Ces deux caractéristiques du « tableau de gestion » en font très clairement un instrument contraire aux principes fondamentaux du « records management ».

En effet, la démarche de « records management », expliquée dans la norme ISO 15489 parue en français en 2001 :

  1. insiste fortement sur l’exigence d’appréhender les documents à archiver dans le contexte d’une activité ou d’un processus global, et non par service, car chacun sait que les organigrammes bougent (et ils bougent encore plus vite au XXIe siècle qu’à la fin du XXe) ;
  2. exclut les archives historiques de son périmètre documentaire. le périmètre d’application du records management (de l’archivage comme acte managérial), comme l’énonce clairement la norme ISO 15489, est distinct de la sphère des archives historiques ; le records management a pour objectif de piloter le cycle de vie des documents qui engagent une organisation jusqu’à ce que ces documents ne présentent plus d’intérêt pour l’exercice des activités de cette organisation ; en revanche et bien évidemment, la mise en œuvre de ces règles peut prendre en compte la valeur historique des documents, pour les transférer à échéance dans un service d’archives historiques, ou même considérer la valeur historique des a pendant l’écoulement de leur cycle de vie (protection, pérennisation, consultation) ; des indications sur la valeur historique ou sur l’intérêt d’une analyse historienne à échéance de la durée de conservation figurent dans les retention schedules anglo-saxonnes mais l’objectif de ces tableaux est d’abord et avant tout le besoin de l’organisme producteur de disposer des documents archivés pour couvrir un risque contentieux ou répondre à une autorité, ou encore pour conforter la mémoire des équipes métier.

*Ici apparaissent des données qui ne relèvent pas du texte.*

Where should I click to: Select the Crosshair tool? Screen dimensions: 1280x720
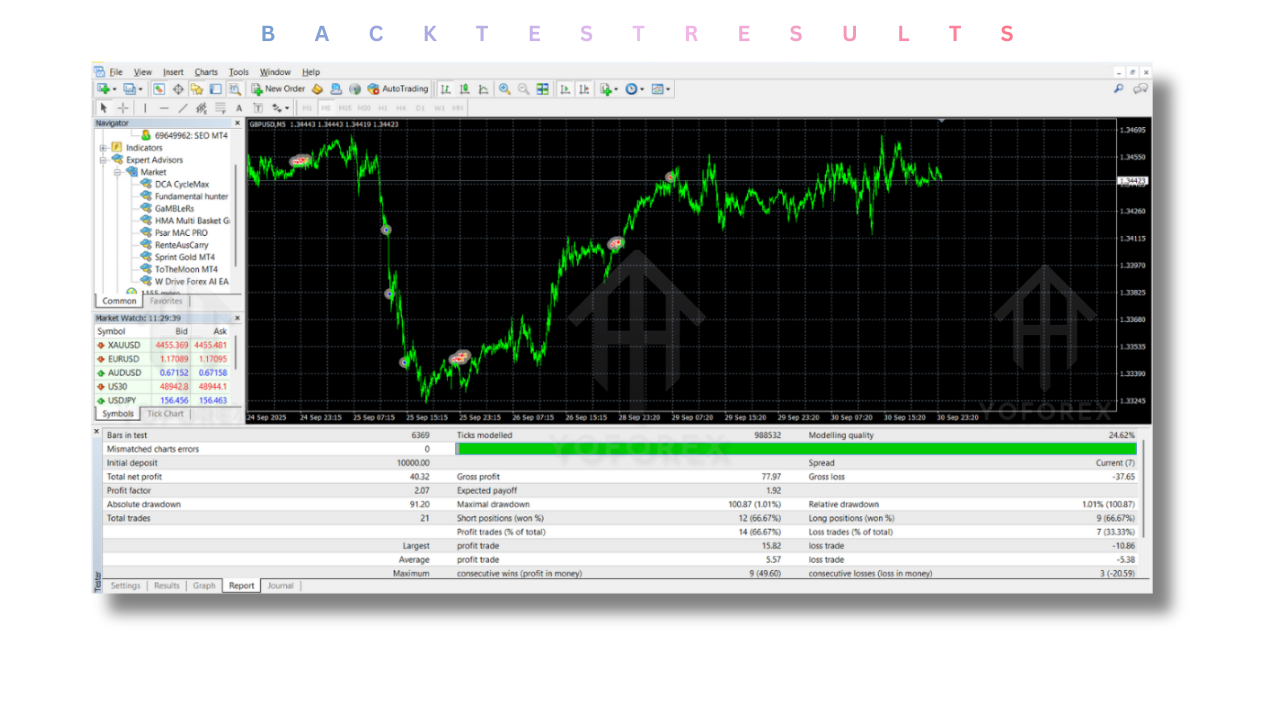(122, 107)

Heureusement, faute d’autres outils méthodologiques disponibles dans la communauté, un certain nombre d’archivistes, connaisseurs de la norme ISO 15489 ou simplement confrontés aux exigences d’archivage de leur entreprise ou de leur organisation, ont « aménagé » le tableau en ajoutant les colonnes et les données nécessaires à la mise en œuvre de durée de conservation et au suivi du cycle de vie des documents à conserver dans l’intérêt des organisations et entreprises propriétaires. Malheureusement il s’agit surtout d’initiatives individuelles (souvent réussies du reste) et je ne vois pas ce qui a été fait pour théoriser ces expériences et produire des modèles de « référentiel de conservation » pour l’ensemble de la profession. Si des études sont réalisées là-dessus, il faut croire qu’elles sont privées ou confidentielles car les réseaux n’en font pas état. Beaucoup d’autres archivistes, hélas, abandonnés à leur triste sort face à des montagnes de papier (et bientôt de fichiers numériques) toujours plus hautes, continuent à se battre avec le sacro-saint « tableau de gestion » sans oser percer l’abcès.

 

ILLUSTRATION

J’observe ce « phénomène » du tableau de gestion d’archives depuis plusieurs décennies, notamment au travers du forum des archivistes (archives-fr) créé sur Yahoo à la fin du XXe siècle (https://fr.groups.yahoo.com/neo/groups/archives-fr/info). On y trouve régulièrement des messages d’archivistes à la recherche de tableaux de gestion existants pour faciliter leurs propres travaux.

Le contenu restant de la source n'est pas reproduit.